WHAT IS ASKED. Can you print, unchanged, the data lines that start at the line containing "Click the Core Web Vitals gauge icon" and end at the line containing "coord(499,420)", both included?

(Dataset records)
---------------

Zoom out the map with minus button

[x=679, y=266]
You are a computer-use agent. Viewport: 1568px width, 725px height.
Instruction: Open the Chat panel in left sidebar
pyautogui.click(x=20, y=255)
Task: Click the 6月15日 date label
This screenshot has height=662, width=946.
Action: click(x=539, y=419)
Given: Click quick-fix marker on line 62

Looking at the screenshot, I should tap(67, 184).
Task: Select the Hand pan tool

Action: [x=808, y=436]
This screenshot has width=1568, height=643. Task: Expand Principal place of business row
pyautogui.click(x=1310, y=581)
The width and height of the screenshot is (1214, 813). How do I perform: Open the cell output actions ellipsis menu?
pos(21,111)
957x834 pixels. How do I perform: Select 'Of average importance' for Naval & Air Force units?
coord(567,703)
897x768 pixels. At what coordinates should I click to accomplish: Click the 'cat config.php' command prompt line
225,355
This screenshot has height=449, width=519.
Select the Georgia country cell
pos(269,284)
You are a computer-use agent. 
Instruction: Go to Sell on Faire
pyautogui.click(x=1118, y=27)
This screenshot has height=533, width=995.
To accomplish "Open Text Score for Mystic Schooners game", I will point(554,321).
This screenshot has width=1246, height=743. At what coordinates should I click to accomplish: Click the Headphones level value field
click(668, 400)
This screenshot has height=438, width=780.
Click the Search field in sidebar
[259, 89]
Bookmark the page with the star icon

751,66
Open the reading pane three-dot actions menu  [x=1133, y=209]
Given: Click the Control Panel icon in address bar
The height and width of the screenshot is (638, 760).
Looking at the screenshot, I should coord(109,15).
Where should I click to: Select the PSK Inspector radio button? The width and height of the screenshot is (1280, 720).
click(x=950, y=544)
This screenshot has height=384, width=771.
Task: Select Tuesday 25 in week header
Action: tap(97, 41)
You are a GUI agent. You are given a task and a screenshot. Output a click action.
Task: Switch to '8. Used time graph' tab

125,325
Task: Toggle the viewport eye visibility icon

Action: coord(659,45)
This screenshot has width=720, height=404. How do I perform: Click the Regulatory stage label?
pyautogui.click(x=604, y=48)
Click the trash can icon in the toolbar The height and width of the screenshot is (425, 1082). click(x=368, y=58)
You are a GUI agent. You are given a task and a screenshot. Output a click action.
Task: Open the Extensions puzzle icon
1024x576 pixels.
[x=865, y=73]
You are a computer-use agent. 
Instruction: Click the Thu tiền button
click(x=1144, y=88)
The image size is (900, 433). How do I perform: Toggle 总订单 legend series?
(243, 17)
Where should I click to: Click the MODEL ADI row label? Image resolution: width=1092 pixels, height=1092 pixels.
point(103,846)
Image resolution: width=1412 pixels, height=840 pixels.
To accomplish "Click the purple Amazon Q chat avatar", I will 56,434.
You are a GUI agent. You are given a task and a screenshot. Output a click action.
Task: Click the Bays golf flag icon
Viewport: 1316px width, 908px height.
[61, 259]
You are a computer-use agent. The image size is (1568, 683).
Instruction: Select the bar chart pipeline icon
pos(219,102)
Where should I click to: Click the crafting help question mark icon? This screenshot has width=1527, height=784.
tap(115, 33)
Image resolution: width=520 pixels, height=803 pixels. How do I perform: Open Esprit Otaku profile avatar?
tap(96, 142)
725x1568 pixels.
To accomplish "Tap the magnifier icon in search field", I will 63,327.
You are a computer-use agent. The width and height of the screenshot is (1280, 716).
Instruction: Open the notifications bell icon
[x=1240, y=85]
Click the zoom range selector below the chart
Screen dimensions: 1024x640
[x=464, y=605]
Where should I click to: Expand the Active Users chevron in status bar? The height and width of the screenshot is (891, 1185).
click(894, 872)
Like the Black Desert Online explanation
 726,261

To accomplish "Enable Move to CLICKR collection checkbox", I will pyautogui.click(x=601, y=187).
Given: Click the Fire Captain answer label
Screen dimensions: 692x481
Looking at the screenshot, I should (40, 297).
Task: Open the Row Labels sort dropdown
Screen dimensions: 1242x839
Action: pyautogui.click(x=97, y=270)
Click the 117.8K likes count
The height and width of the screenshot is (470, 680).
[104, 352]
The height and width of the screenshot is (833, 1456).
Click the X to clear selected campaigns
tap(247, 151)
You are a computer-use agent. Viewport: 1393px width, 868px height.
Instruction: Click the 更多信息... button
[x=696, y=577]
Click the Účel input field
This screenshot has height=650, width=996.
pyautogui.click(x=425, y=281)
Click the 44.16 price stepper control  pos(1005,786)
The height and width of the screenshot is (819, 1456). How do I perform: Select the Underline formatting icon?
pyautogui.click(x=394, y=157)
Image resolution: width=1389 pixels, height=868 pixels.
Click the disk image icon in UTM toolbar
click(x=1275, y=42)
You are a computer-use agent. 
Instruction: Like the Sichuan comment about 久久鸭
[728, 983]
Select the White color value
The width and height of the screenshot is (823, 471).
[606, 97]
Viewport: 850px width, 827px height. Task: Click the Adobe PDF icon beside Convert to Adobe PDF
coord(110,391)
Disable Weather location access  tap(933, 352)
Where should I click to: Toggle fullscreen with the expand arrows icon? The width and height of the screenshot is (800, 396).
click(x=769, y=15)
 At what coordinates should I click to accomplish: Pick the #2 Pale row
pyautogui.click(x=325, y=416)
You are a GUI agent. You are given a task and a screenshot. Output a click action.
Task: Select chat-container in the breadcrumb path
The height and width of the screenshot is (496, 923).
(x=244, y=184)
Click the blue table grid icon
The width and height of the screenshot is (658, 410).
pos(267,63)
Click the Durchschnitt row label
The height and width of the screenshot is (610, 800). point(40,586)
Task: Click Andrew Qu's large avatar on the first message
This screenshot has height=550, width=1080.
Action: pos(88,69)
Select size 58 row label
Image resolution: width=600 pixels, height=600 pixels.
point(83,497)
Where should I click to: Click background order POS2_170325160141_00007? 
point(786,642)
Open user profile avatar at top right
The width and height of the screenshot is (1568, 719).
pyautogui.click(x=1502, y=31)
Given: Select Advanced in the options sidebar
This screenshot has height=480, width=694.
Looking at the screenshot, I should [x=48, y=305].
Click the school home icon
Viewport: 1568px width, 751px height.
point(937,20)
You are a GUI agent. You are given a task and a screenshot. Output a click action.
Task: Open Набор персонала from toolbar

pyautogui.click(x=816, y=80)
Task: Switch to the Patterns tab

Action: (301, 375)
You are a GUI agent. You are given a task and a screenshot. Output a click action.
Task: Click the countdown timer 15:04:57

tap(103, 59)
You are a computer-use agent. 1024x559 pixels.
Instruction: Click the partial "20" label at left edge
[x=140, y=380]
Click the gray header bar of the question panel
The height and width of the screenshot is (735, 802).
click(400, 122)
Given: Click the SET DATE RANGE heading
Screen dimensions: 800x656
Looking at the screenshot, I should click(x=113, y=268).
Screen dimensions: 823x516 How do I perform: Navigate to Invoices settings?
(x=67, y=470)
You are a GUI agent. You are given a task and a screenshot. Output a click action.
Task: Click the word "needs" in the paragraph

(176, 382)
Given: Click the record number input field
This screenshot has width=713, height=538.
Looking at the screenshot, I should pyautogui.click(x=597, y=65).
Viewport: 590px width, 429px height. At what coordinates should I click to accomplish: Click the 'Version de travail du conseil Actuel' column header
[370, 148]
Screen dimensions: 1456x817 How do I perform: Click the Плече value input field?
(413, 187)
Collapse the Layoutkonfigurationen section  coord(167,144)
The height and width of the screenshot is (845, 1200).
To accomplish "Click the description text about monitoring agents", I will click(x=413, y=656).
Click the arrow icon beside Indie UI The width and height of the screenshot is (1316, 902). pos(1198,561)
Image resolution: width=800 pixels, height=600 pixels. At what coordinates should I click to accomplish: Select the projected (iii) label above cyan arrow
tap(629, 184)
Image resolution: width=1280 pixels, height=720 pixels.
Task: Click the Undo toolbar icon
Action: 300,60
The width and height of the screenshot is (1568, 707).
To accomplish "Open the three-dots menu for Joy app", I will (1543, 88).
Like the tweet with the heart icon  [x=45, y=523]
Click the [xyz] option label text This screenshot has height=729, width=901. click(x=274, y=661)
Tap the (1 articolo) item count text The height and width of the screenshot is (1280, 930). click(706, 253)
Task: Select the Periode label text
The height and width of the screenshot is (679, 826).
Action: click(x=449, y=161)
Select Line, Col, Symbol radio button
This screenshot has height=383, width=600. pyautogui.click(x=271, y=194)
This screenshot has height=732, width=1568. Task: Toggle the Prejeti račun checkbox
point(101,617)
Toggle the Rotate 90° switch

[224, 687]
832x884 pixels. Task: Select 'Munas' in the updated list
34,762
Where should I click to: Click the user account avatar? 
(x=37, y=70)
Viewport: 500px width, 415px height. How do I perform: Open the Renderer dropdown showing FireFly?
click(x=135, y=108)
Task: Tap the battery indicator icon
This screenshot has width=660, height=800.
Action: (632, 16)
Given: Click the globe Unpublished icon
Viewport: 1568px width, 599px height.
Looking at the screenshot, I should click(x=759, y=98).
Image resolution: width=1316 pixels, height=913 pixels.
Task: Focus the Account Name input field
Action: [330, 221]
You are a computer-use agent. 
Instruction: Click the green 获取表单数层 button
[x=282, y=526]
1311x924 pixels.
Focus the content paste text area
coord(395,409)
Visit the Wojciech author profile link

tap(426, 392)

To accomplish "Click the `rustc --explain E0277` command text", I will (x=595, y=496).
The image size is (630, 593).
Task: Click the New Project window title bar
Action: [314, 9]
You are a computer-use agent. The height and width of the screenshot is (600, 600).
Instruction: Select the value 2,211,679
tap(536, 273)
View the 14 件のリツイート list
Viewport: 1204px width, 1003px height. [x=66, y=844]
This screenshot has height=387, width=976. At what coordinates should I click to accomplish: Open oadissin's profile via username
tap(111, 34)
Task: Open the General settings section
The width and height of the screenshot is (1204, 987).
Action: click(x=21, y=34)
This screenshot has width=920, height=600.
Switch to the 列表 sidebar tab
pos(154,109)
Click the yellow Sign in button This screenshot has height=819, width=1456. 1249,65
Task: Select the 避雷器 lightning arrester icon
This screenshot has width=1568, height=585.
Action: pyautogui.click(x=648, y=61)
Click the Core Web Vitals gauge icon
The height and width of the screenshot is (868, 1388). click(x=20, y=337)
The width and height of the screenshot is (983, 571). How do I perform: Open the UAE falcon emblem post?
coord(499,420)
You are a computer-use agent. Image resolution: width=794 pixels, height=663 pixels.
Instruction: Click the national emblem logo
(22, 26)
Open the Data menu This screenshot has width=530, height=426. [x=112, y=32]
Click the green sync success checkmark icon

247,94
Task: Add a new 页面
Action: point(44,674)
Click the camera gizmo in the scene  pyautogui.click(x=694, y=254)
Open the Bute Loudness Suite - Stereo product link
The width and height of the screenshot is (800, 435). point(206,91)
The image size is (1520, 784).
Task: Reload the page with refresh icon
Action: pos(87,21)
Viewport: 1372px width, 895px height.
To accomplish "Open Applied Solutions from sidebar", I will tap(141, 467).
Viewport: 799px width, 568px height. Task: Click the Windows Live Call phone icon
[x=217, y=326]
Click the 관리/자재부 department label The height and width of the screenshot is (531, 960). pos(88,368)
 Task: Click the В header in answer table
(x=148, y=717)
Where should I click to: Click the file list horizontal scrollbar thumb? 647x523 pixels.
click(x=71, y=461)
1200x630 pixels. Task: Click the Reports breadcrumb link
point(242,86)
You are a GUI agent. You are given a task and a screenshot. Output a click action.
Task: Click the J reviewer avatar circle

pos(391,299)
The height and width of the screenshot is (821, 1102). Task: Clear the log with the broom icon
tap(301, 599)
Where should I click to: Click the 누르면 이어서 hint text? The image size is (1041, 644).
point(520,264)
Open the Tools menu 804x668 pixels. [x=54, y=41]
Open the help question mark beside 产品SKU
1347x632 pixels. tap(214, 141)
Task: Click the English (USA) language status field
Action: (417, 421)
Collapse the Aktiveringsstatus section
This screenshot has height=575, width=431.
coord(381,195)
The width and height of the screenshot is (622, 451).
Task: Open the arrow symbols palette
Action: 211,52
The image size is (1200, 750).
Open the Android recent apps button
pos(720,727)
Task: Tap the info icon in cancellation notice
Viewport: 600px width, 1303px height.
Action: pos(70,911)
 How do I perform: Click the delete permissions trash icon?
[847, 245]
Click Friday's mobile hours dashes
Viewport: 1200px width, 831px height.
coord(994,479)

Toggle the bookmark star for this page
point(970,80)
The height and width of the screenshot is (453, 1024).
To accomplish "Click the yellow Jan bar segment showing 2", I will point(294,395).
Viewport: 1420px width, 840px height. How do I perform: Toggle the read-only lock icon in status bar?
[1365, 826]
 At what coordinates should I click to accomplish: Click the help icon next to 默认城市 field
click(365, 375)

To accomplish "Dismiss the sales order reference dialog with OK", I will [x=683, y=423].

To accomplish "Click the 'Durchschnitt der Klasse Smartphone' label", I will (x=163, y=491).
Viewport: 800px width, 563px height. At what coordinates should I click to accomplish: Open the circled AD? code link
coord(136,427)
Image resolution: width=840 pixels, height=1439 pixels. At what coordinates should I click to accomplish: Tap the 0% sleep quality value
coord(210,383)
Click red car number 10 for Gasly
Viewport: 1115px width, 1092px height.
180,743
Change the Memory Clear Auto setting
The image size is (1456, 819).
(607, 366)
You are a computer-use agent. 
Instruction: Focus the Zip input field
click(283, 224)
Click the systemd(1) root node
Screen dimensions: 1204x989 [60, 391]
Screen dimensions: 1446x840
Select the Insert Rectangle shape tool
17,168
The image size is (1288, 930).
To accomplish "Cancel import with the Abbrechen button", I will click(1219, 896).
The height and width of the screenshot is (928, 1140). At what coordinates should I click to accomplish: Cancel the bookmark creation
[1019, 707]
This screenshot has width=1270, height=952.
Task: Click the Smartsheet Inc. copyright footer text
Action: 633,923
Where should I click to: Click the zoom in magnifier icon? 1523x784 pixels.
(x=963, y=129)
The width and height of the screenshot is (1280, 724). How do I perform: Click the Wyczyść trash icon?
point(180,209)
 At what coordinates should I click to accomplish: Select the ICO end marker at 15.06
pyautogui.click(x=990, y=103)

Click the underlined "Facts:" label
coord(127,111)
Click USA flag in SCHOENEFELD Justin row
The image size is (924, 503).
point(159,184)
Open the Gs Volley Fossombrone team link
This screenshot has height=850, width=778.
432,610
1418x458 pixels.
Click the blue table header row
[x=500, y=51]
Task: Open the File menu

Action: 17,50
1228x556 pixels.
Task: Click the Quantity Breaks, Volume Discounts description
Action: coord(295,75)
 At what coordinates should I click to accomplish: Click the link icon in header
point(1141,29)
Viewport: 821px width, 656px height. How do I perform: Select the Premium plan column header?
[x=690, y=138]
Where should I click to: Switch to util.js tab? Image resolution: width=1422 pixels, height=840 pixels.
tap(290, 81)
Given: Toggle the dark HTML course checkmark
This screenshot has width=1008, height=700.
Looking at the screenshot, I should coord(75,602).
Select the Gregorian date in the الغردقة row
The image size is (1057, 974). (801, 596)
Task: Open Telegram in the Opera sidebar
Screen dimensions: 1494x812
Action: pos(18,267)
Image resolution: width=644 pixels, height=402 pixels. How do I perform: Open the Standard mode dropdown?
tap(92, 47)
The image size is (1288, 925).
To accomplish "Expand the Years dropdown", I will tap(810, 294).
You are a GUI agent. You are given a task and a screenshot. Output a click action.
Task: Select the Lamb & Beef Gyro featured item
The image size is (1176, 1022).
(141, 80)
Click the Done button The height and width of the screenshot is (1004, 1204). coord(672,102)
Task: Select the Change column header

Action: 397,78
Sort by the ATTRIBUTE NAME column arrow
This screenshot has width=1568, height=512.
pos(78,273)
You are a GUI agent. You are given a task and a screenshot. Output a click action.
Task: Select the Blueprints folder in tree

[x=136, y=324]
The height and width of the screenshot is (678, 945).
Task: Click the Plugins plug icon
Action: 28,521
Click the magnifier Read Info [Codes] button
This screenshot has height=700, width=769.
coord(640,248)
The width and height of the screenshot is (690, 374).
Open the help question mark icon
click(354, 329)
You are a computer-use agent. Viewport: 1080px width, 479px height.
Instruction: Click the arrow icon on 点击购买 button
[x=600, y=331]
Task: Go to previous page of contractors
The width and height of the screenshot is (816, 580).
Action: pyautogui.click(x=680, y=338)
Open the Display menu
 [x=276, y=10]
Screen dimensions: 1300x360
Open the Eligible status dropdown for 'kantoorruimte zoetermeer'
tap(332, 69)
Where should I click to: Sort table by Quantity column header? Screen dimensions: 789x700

---------------

RESPONSE TO THE TASK.
Click the Core Web Vitals gauge icon
The height and width of the screenshot is (868, 1388). click(x=20, y=337)
The width and height of the screenshot is (983, 571). How do I perform: Open the UAE falcon emblem post?
coord(499,420)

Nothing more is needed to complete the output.